O ministro disse que não há carteiras de investimentos em concessões em várias partes do mundo e que as empresas – ele citou as de origem europeia – estão atrás dos projetos brasileiros.

“O Brasil tem hoje o maior pipeline, que é a carteira de projeto de concessão rodoviária do mundo”, enfatizou o ministro. “Desde 2007 que a gente não selecionava uma empresa estrangeira para fazer investimento no Brasil. Agora a Vansi, que é uma das maiores operadoras da infraestrutura internacional, voltou a participar dos nossos leilões”, citou.

Renan Filho continuou dizendo que o Brasil é um dos países que mais recebem investimento internacional no mundo e que a perspectiva de os Estados Unidos baixarem o juro coloca os papéis domésticos no mercado de capital e os investimentos nacionais “entre os melhores do planeta”.

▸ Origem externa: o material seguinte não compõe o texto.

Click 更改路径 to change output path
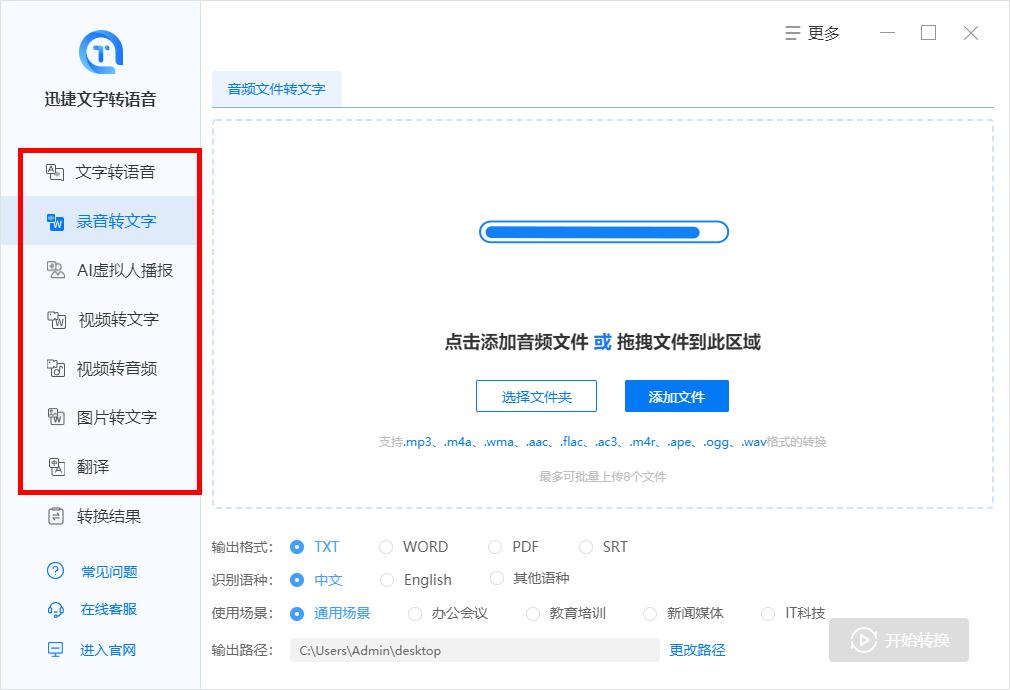Screen dimensions: 1010x690 (696, 650)
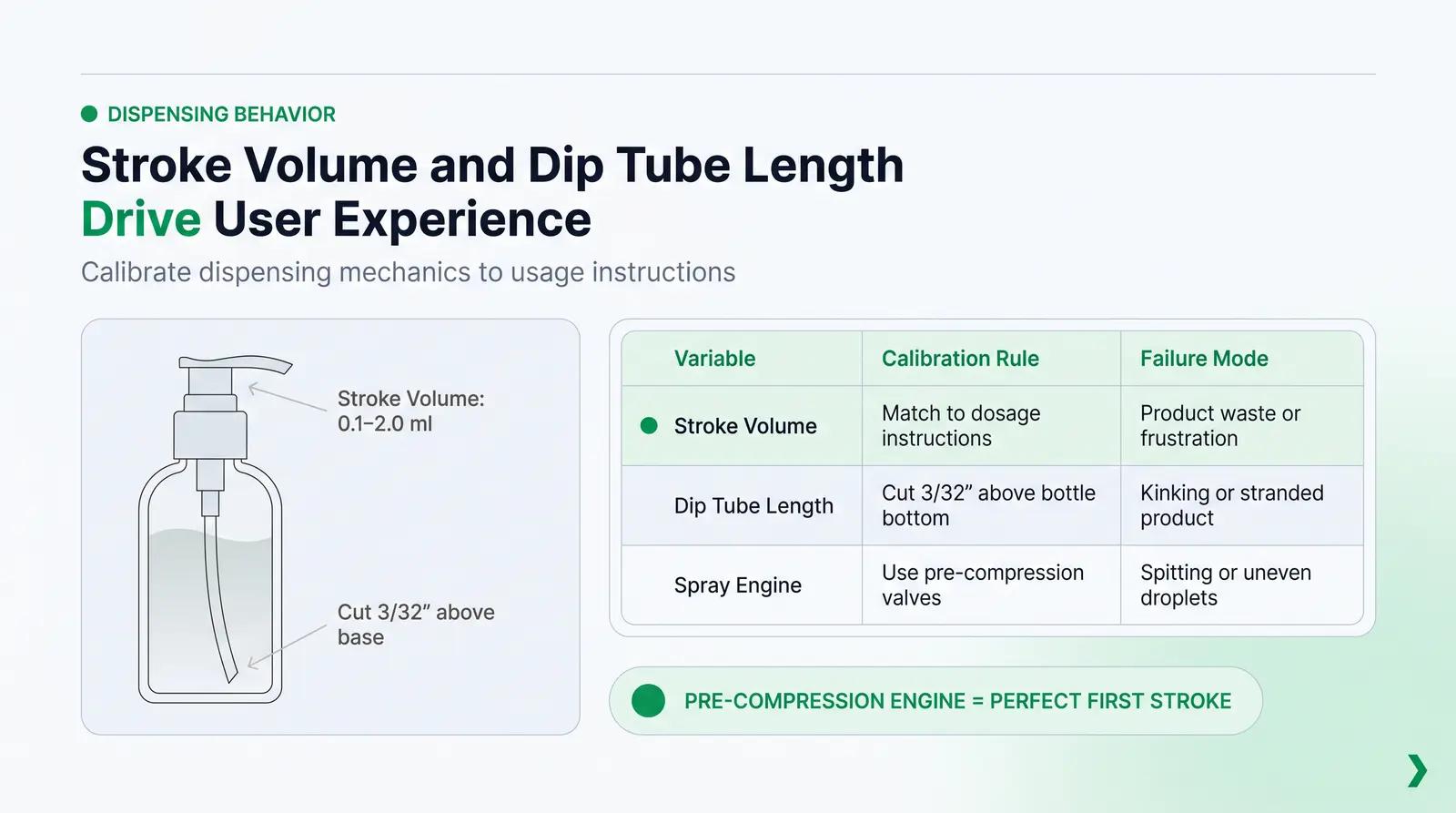Screen dimensions: 1456x813
Task: Select the Calibration Rule column header
Action: pyautogui.click(x=960, y=359)
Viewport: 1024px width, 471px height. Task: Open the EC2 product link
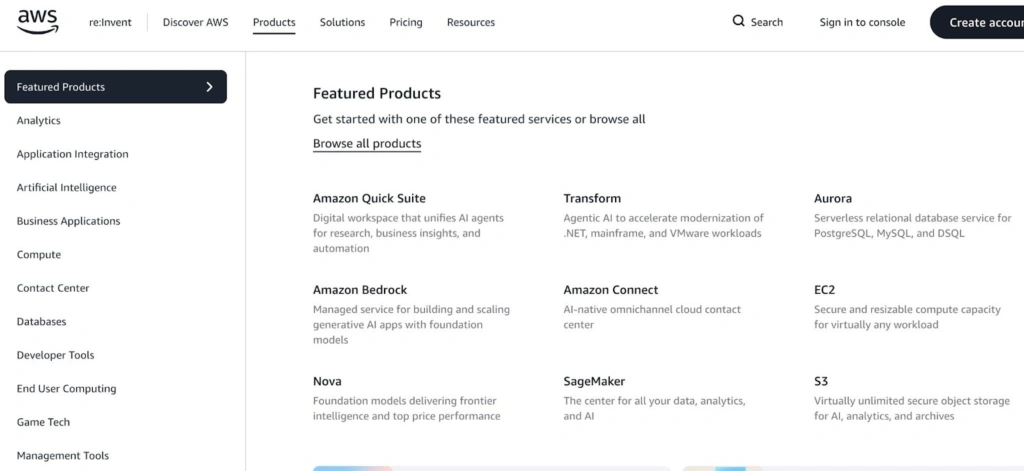click(x=824, y=290)
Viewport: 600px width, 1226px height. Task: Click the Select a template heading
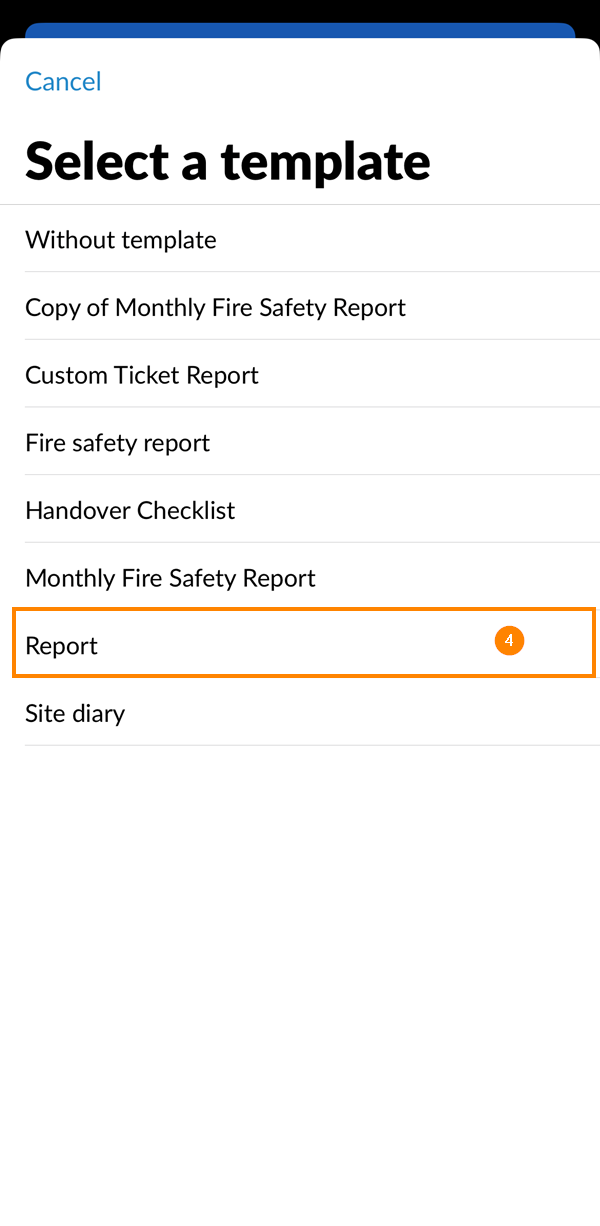tap(228, 160)
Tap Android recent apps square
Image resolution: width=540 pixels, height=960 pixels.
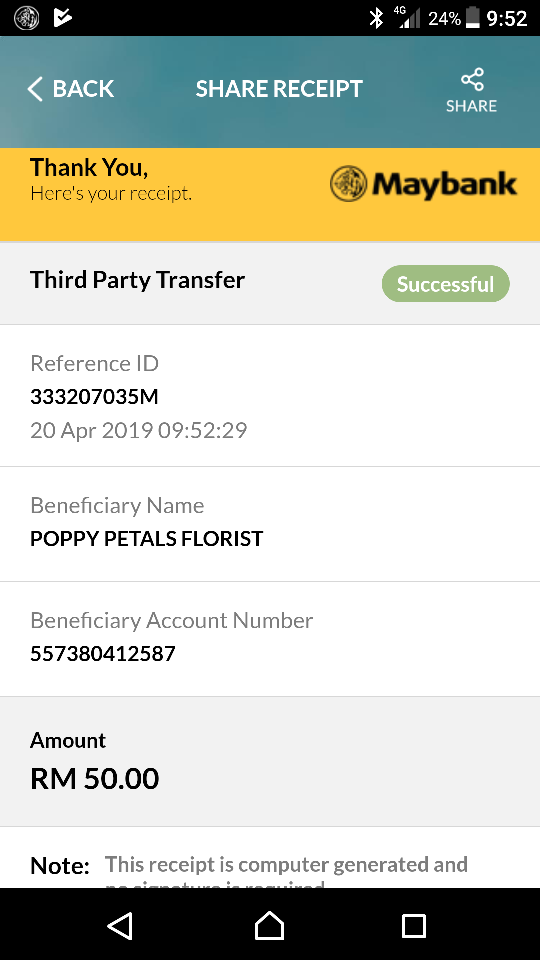413,926
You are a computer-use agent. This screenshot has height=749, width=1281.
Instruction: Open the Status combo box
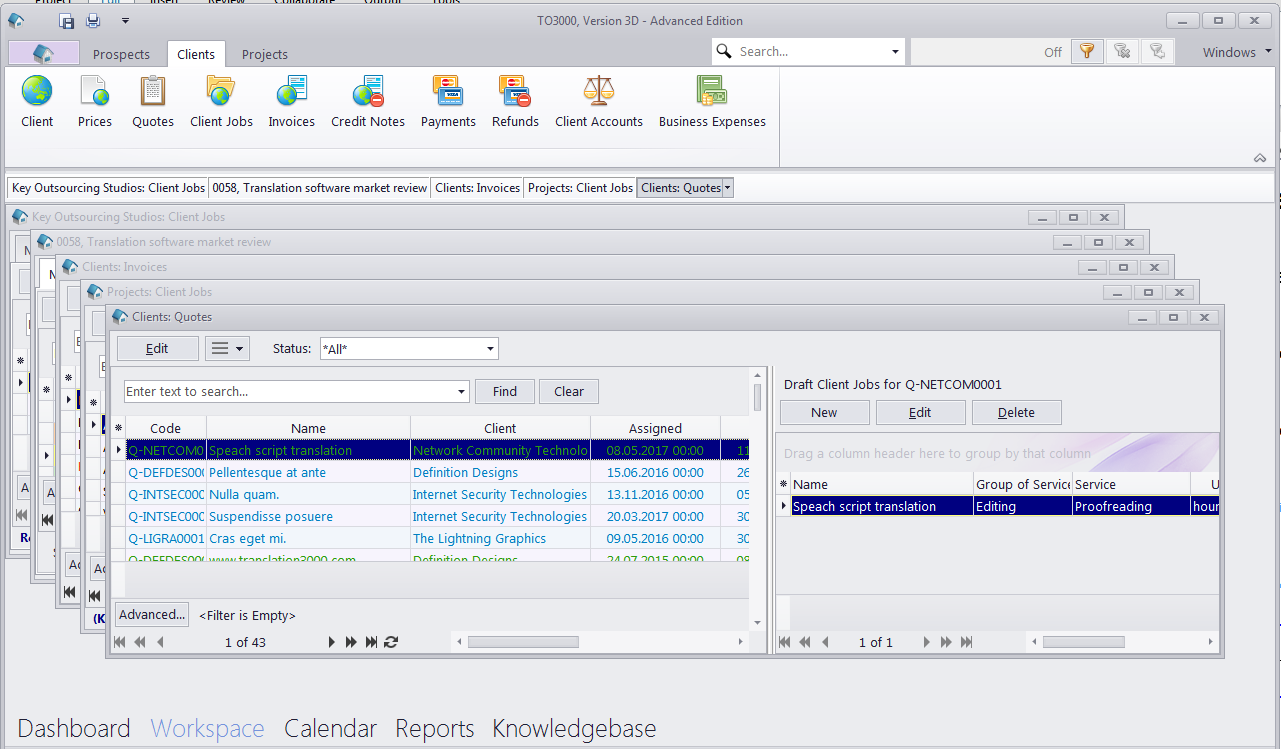[409, 348]
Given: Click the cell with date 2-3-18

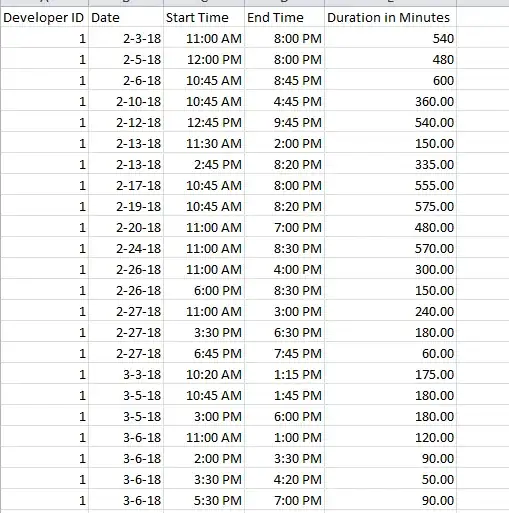Looking at the screenshot, I should pyautogui.click(x=126, y=38).
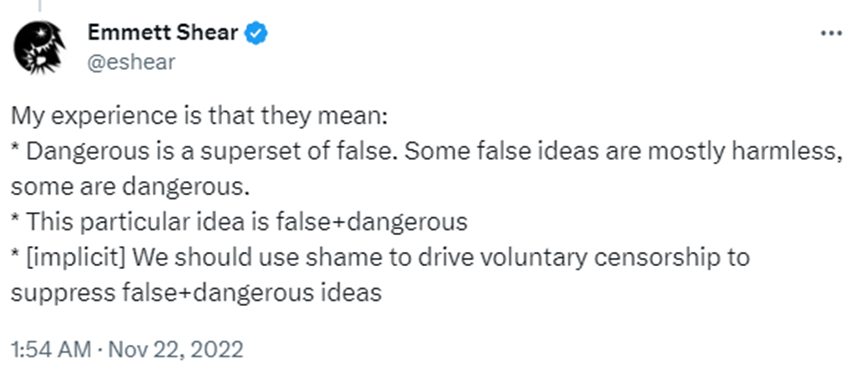Open the tweet's three-dot more options menu
Image resolution: width=865 pixels, height=366 pixels.
click(x=831, y=34)
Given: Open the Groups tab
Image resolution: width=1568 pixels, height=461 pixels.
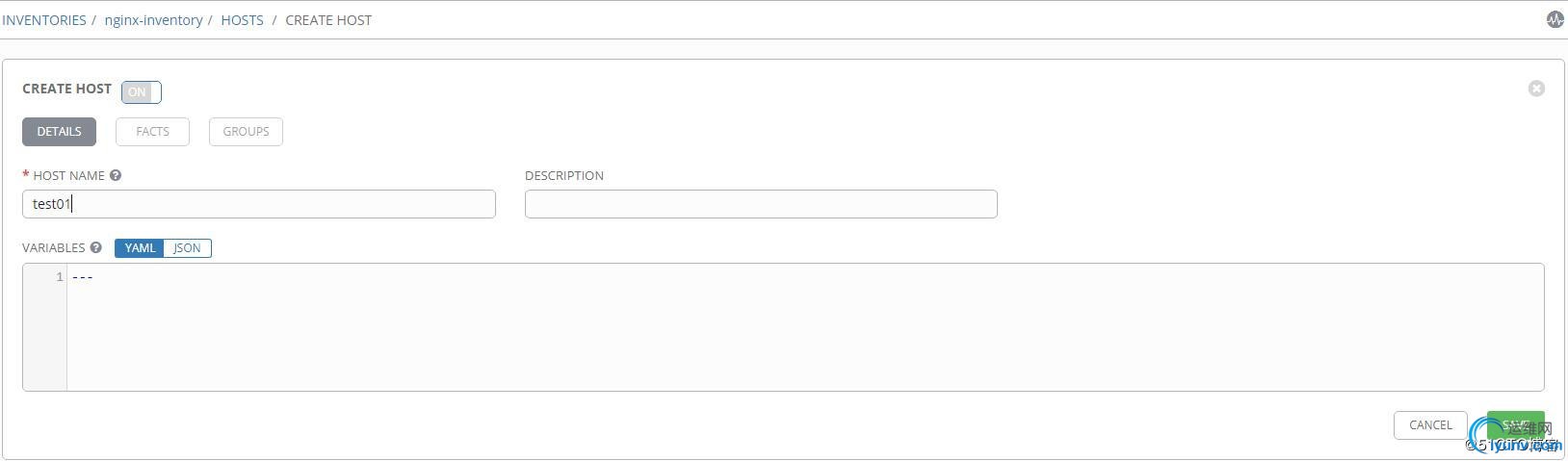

Ele também falou que em muitos países não é permitido aplicar o recurso e retirar os dividendos e citou como exemplo a Argentina – do presidente Javier Milei. “Se o capital for investido lá, não pode sair a hora que quer”, disse sobre um dos assuntos que estiveram entre as maiores polêmicas dos últimos meses.

O ministro disse ainda que o País chegará este ano a R$ 35 bilhões de emissão de debêntures. “Essa lei foi muito importante para as debêntures de infraestrutura”, considerou.